Biden’s actual legislative opportunities in Congress are far more uncertain and run from modest to expansive, largely depending on the results of Georgia’s U.S. Senate runoff elections on January 5, 2021. If Republicans keep control of the Senate, employers should expect more gridlock in Washington. That kind of stalemate may well result in the exact reaction some state legislatures had to Trump: more progressive employment legislation at the state and local levels. But with Executive Orders remaining, recent Presidents’ weapon of choice (a trend for which Trump became known but which, ironically, was ushered in by Obama himself), employers can also expect a Congressionally stymied Biden-Harris administration to compensate with more of the same. We don’t have to look far for evidence of these plans: for example, Biden has already committed to rescinding President Trump’s Executive Order 13950, which directed federal contractors to refrain from conducting diversity and inclusion training.

Other predictions include the following:


President-elect Biden campaigned on shutting down the coronavirus, not the economy. Employers can expect his administration to issue workplace safety rules for employers to follow on a national level to protect workers from exposure to the virus. The new president could implement these rules quickly even without Senate confirmed leadership at the Labor Department or OSHA.

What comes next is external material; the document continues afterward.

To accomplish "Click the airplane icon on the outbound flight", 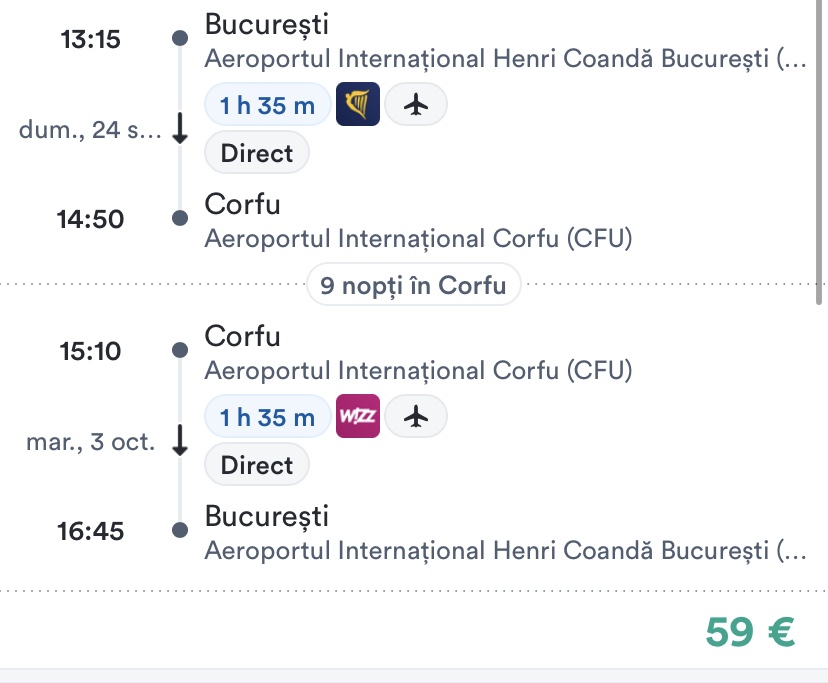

Expanded family leave and emergency paid sick leave under the Families First Coronavirus Response Act (FFCRA) will expire on December 31, 2020. During the campaign, President-elect Biden indicated that he would support: (1) expanding the additional $600 per week in federal unemployment benefits that expired in July 2020, and (2) an extension of emergency paid sick leave and family medical leave under the FFCRA. Biden would likely support a bill that would make these benefits available to both employees and part-time workers, gig workers, and independent contractors. Senate Republicans favor the inclusion of valuable liability protections for businesses. In the event Senate Republicans keep control of the Senate, President-elect Biden may support a compromise bill with both benefits for employees and employers (for employers making a good faith effort to comply with COVID safety measures).

Additionally, President-elect Biden supports 12 weeks of paid leave for all workers to care for their newborns, newly adopted or fostered children, for their own or a family member’s serious health condition, or to care for injured service members or deal with “qualifying exigencies arising from the deployment” of a family member in the Armed Services.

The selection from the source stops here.